(Data on locating visible targets)
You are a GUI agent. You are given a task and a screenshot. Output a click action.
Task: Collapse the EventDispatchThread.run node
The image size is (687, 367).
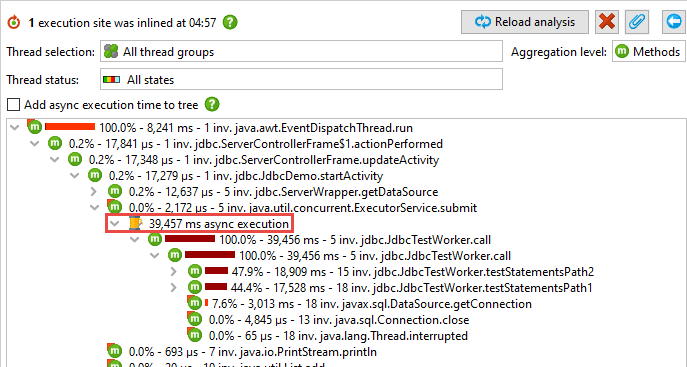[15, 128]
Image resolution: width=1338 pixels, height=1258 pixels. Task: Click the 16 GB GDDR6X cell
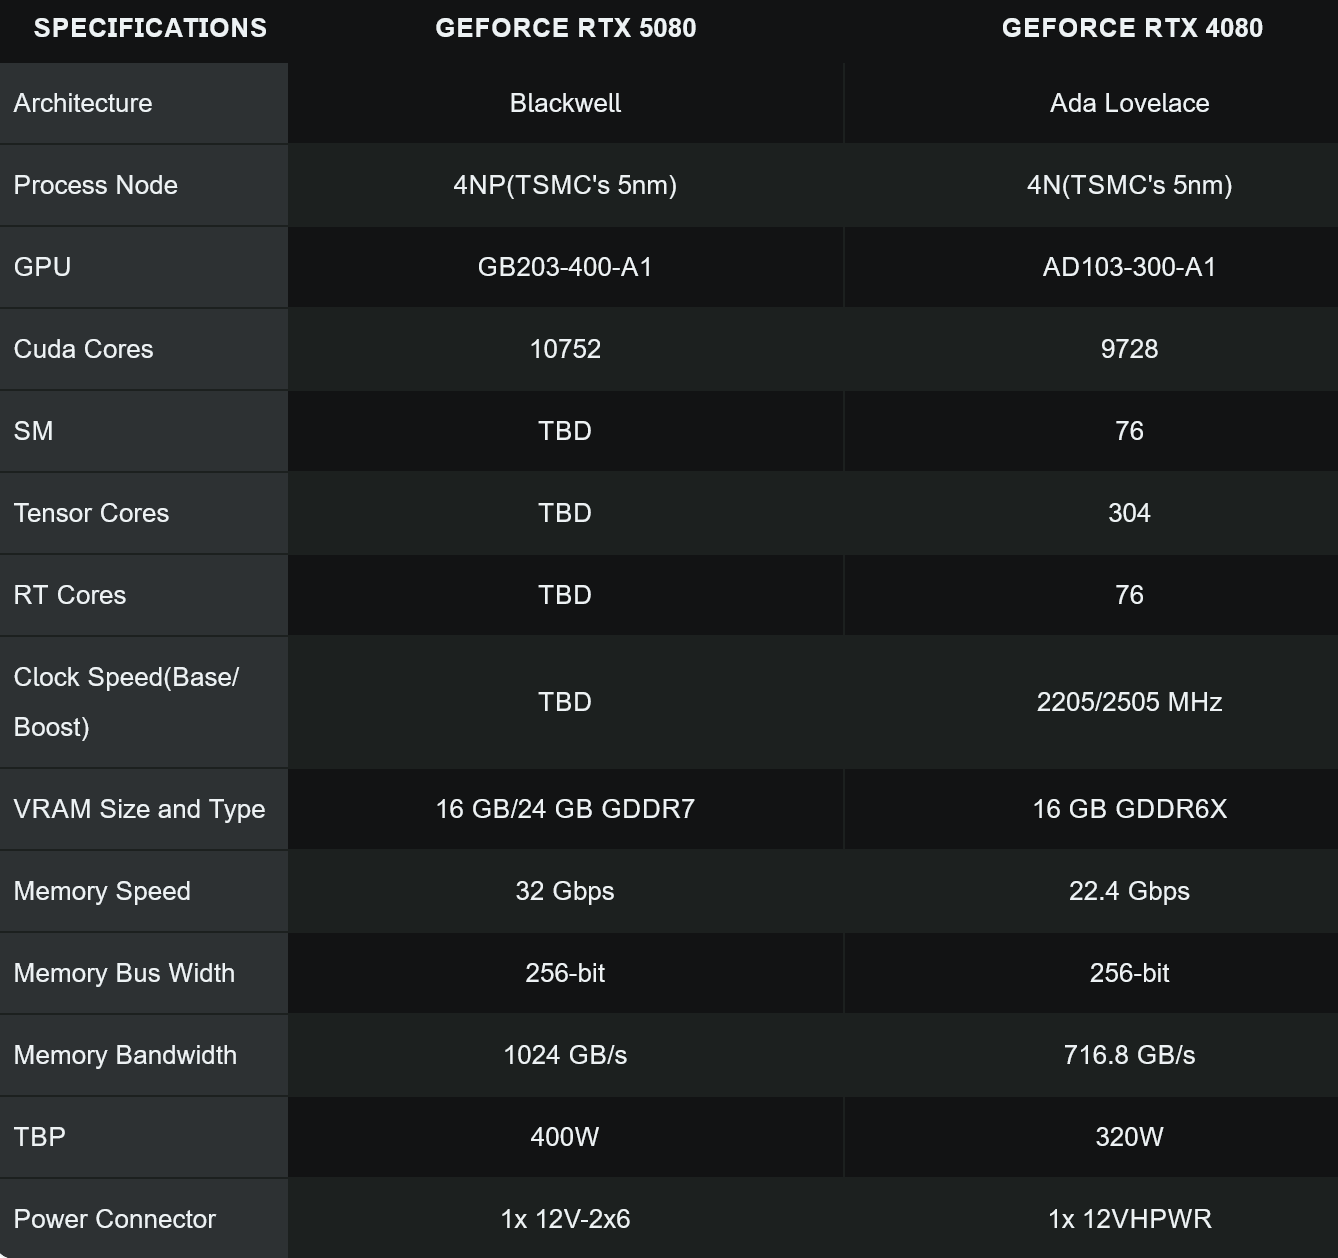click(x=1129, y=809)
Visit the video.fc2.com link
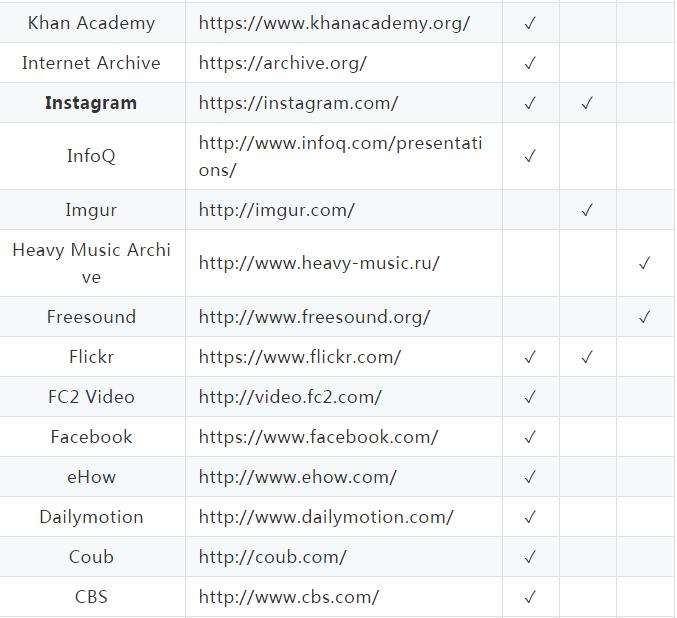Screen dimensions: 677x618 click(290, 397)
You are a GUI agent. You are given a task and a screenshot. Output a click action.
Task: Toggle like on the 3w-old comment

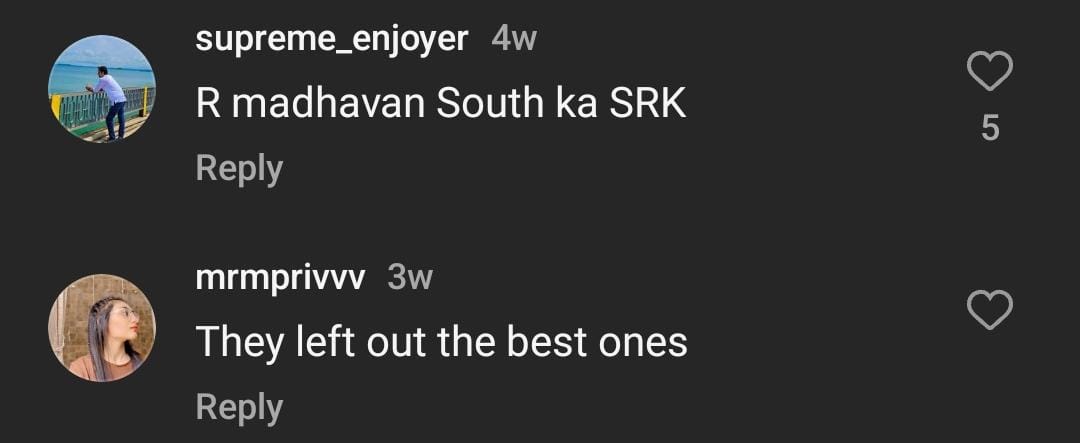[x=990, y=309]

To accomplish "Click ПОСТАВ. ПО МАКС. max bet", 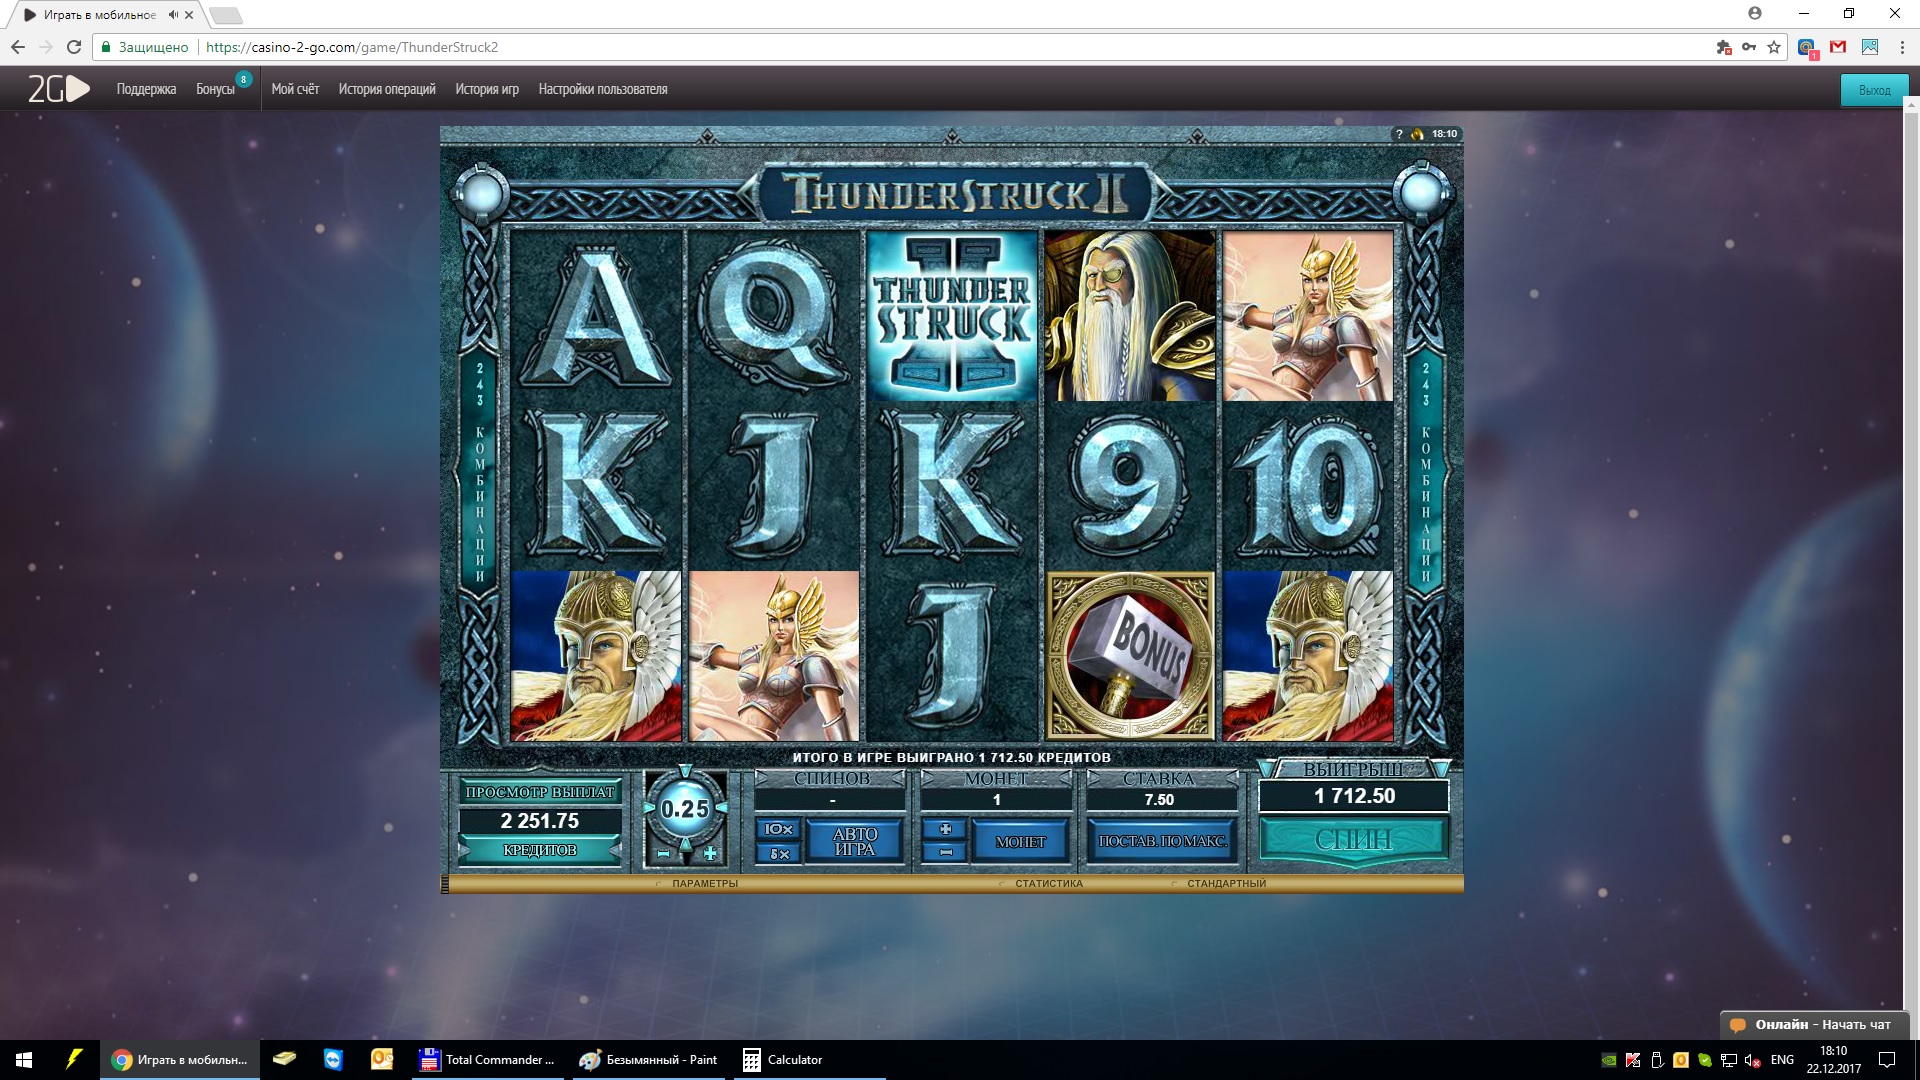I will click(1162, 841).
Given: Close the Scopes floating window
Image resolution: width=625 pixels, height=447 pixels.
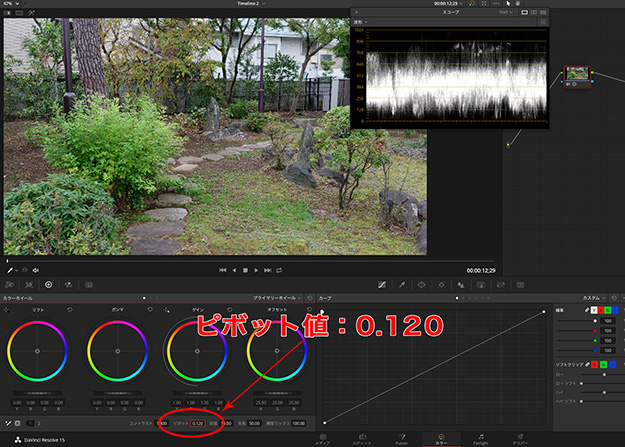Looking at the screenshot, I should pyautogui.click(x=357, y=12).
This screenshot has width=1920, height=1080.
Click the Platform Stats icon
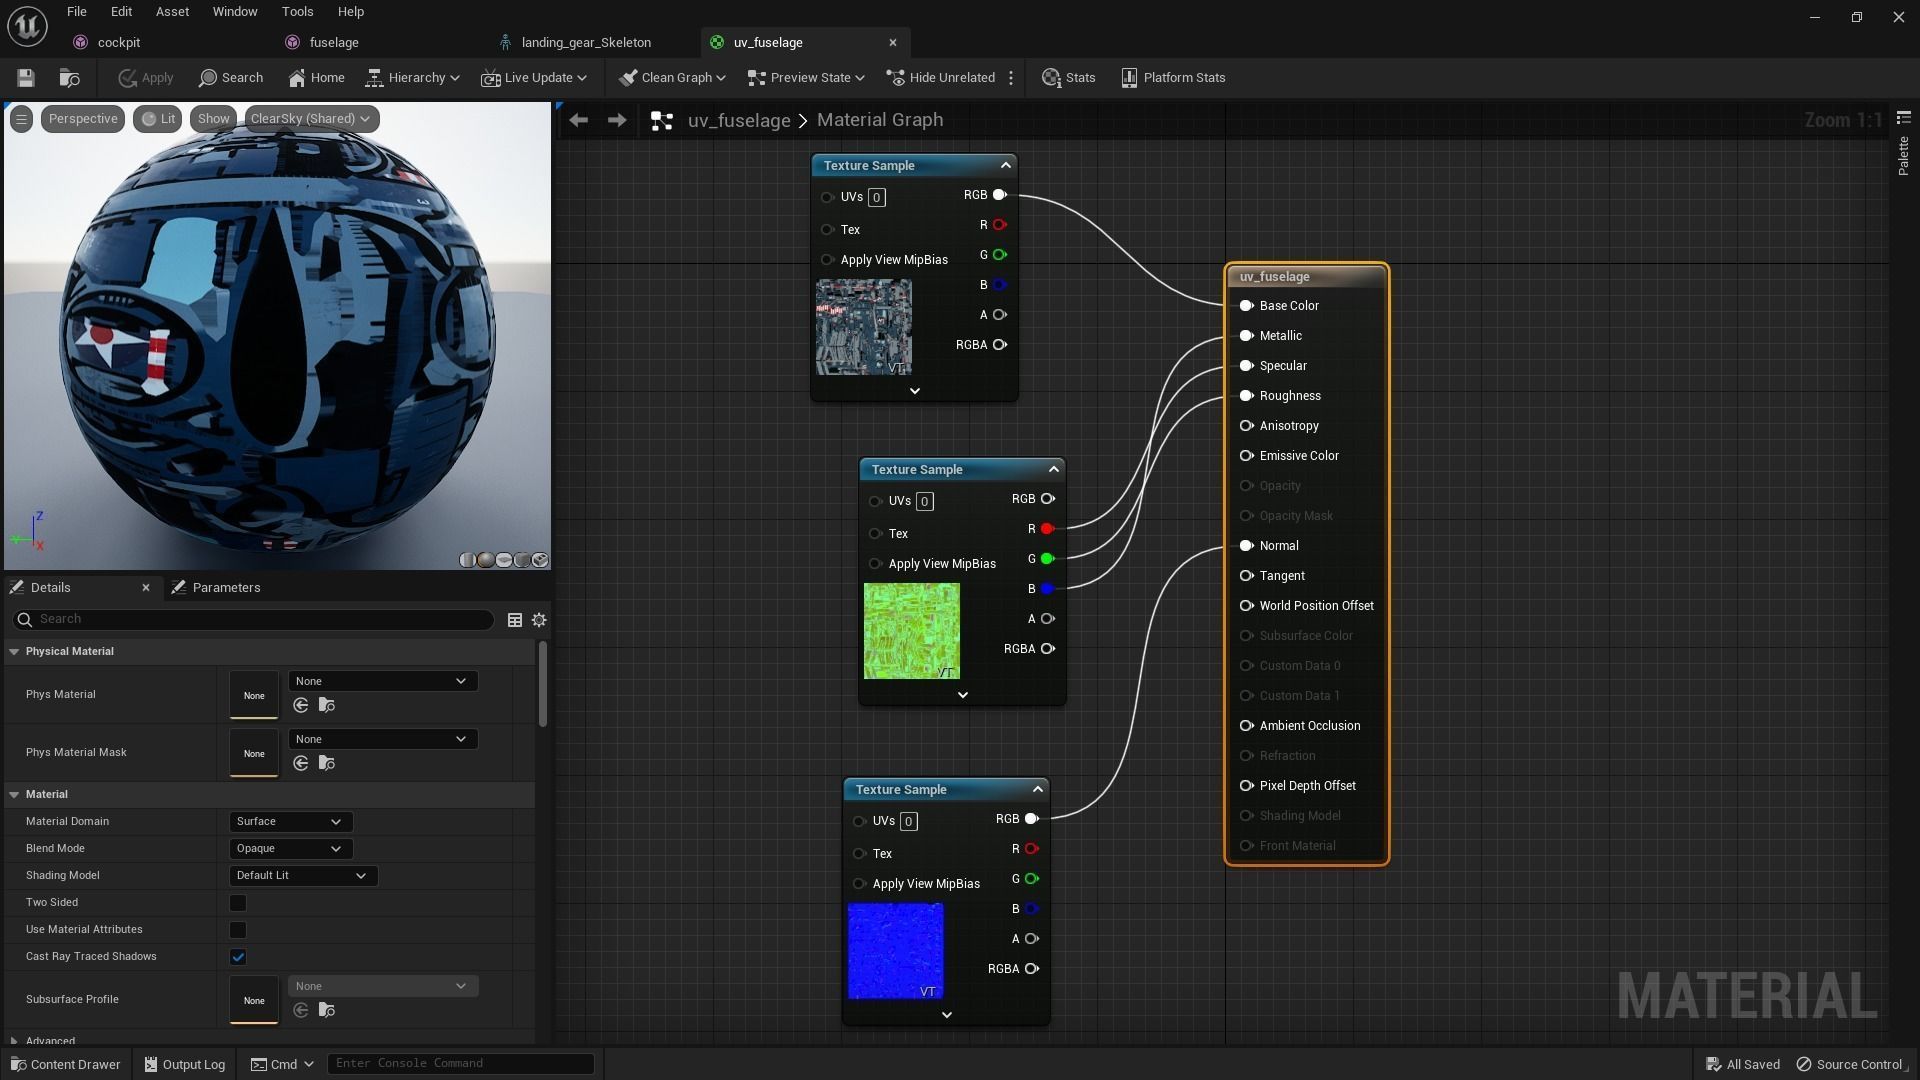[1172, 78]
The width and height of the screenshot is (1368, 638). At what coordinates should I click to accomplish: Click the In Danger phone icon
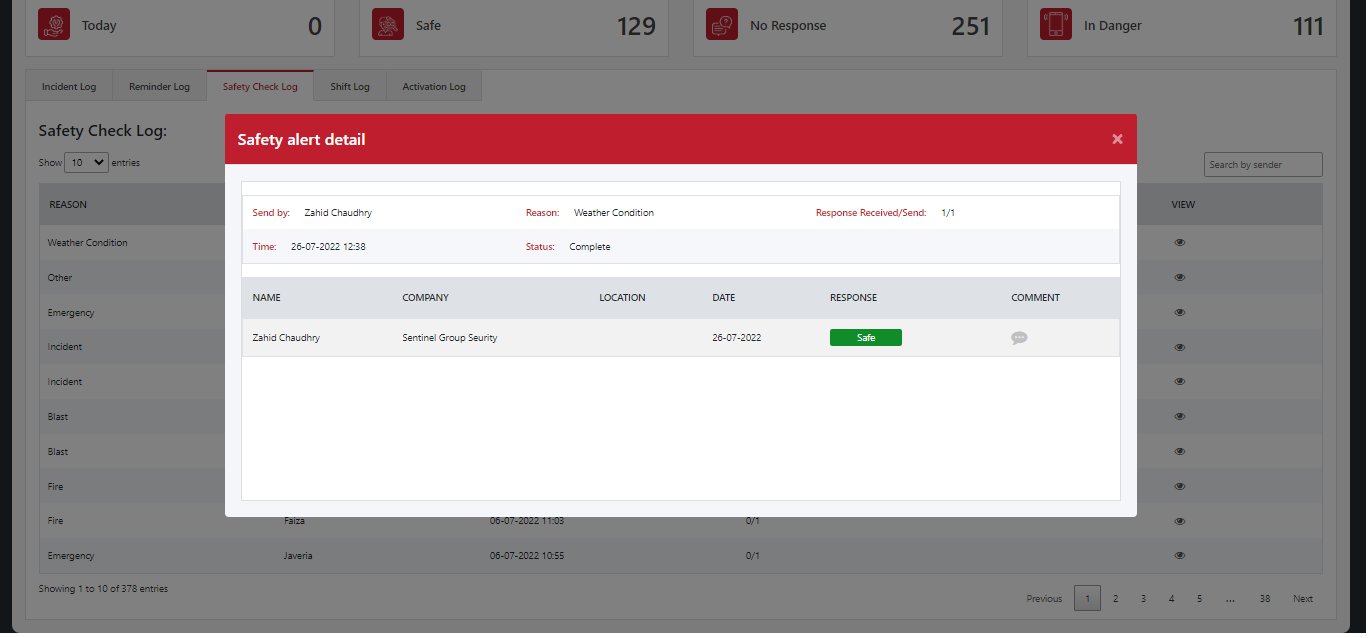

DIRECTIONS: Reproduce the listing from the line with "This screenshot has width=1920, height=1080." up to and including the last line, swapping "icon" for "button" and keeping everything else unchanged. Omit the pictures from your answer.

OUTPUT FOR THIS TASK:
This screenshot has width=1920, height=1080.
Click the Platform Stats button
[1172, 78]
The width and height of the screenshot is (1368, 638). At what coordinates should I click to accomplish: Click the In Danger phone button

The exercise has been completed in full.